On the following Thursday I met a Japanese friend for lunch at a shabu-shabu restaurant. Shabu-shabu is basically meat that is cooked for a short time in boiling broth which is at the table. The meat is supposed to be thin enough that you can cook it in a few seconds, and the name is supposedly the sound that the meat makes when you splash it around in the broth. The restaurant we went to was all-you-can eat for 90 minutes, so we ate lots of meat, veggies, mushrooms, and even some sushi. It was probably the best meal that I've had in Japan. It was good practice for my Japanese too because we spoke almost no English the whole time.

On Sunday I returned to the church of the previous week, which held a special Thanksgiving/autumn harvest service. This time there were about 30 people in attendance, which felt like a lot of people in the small sanctuary. After the service there was a meal, but first there was a mochitsuki. Mochi is cooked rice that has been pounded into dough, shaped, and then given different flavors. The rice was first cooked, and then it was poured into a log that had been hollowed into a bowl on one side. The rice was pounded with a large, heavy mallet. The children participated in this part, but the mallet was too heavy for most of them to lift alone. I pounded the rice too, and it felt strange to release so much energy to the end of a violent pounding.

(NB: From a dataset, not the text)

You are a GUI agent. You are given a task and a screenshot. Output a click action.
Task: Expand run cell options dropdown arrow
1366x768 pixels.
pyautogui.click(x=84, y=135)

The mochi hardens quickly, so once it was judged to be sufficiently pounded, it was brought inside and different flavors were added to it. The kind that I tried was wrapped in nori (dried seaweed) and dipped in soy sauce. Other flavors included being coated with sesame seeds or kinako, which is a flour of roasted soybeans that is apparently somewhat sweet. I didn't try either one. The texture of mochi is extremely chewy and the center of the mochi is bland, creating the unpleasant sensation of chewing for a long time on something without taste. Apparently every year many elderly people choke to death on mochi because of its consistency.

I didn't stay for the church meal because I had told my friends that I would join them in making pizza at a friend's apartment. We made some bacon-mushroom pizza that was mediocre in every aspect except for the mushrooms. After that we danced and talked and I played the guitar. It was a really nice Sunday.